*WORK TO DO*
Reproduce the stretch from the line containing "Select the Hand" through the line containing "Click the Revenues", updating each "Select" to "Choose" and leaving everything else unchanged.

>> BEGIN MATERIAL PROVIDED

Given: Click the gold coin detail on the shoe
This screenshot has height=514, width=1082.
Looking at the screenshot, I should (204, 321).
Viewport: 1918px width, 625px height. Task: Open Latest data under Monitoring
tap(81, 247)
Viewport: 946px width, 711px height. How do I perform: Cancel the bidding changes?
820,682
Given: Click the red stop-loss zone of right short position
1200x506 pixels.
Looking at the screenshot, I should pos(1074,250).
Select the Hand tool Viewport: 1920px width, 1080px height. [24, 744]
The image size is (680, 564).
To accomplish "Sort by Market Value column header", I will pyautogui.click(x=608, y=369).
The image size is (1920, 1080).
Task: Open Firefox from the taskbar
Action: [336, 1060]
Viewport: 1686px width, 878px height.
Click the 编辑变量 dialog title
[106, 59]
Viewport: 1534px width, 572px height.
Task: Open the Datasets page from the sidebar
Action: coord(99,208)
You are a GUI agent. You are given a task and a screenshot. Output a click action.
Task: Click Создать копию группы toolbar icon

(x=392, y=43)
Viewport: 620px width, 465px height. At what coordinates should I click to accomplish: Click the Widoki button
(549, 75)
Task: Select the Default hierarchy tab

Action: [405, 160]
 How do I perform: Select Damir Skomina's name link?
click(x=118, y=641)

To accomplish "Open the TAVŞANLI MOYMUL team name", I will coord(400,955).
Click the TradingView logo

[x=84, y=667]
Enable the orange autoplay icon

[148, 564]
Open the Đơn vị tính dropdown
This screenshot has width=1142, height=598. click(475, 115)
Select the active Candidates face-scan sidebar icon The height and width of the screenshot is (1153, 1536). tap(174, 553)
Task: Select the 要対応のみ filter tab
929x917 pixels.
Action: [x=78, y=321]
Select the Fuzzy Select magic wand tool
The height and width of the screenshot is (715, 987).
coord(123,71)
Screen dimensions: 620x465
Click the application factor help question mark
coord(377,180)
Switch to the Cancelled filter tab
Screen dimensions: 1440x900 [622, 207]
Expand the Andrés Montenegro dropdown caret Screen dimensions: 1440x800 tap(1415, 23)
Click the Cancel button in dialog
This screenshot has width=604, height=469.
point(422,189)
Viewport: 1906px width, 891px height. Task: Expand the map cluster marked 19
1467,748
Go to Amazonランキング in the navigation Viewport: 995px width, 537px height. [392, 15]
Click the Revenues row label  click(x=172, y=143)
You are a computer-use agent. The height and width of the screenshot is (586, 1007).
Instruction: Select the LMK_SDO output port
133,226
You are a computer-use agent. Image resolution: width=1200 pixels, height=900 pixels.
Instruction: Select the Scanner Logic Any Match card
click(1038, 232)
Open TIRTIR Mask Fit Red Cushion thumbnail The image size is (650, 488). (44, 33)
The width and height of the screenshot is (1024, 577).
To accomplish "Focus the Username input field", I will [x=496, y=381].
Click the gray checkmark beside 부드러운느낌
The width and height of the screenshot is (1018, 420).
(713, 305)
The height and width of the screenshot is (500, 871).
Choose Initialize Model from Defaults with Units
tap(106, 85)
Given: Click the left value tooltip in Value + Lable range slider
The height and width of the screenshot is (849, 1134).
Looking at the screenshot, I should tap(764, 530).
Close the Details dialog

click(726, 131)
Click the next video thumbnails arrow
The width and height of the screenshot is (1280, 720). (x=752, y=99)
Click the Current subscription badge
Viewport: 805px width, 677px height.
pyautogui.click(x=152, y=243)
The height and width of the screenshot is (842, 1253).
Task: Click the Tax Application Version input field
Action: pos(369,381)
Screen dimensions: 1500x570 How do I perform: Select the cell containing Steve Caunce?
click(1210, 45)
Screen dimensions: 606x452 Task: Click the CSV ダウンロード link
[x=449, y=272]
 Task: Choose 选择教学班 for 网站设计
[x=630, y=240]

>> END MATERIAL PROVIDED

*RESPONSE TO THIS TASK*
Choose the Hand tool Viewport: 1920px width, 1080px height. [24, 744]
The image size is (680, 564).
To accomplish "Sort by Market Value column header", I will pyautogui.click(x=608, y=369).
The image size is (1920, 1080).
Task: Open Firefox from the taskbar
Action: [336, 1060]
Viewport: 1686px width, 878px height.
Click the 编辑变量 dialog title
[106, 59]
Viewport: 1534px width, 572px height.
Task: Open the Datasets page from the sidebar
Action: coord(99,208)
You are a GUI agent. You are given a task and a screenshot. Output a click action.
Task: Click Создать копию группы toolbar icon

(x=392, y=43)
Viewport: 620px width, 465px height. At what coordinates should I click to accomplish: Click the Widoki button
(549, 75)
Task: Choose the Default hierarchy tab

Action: [405, 160]
 How do I perform: Choose Damir Skomina's name link?
click(x=118, y=641)

To accomplish "Open the TAVŞANLI MOYMUL team name", I will coord(400,955).
Click the TradingView logo

[x=84, y=667]
Enable the orange autoplay icon

[148, 564]
Open the Đơn vị tính dropdown
This screenshot has width=1142, height=598. click(475, 115)
Choose the active Candidates face-scan sidebar icon The height and width of the screenshot is (1153, 1536). tap(174, 553)
Task: Choose the 要対応のみ filter tab
929x917 pixels.
Action: [x=78, y=321]
Choose the Fuzzy Choose magic wand tool
The height and width of the screenshot is (715, 987).
coord(123,71)
Screen dimensions: 620x465
Click the application factor help question mark
coord(377,180)
Switch to the Cancelled filter tab
Screen dimensions: 1440x900 [622, 207]
Expand the Andrés Montenegro dropdown caret Screen dimensions: 1440x800 tap(1415, 23)
Click the Cancel button in dialog
This screenshot has width=604, height=469.
point(422,189)
Viewport: 1906px width, 891px height. Task: Expand the map cluster marked 19
1467,748
Go to Amazonランキング in the navigation Viewport: 995px width, 537px height. [392, 15]
Click the Revenues row label  click(x=172, y=143)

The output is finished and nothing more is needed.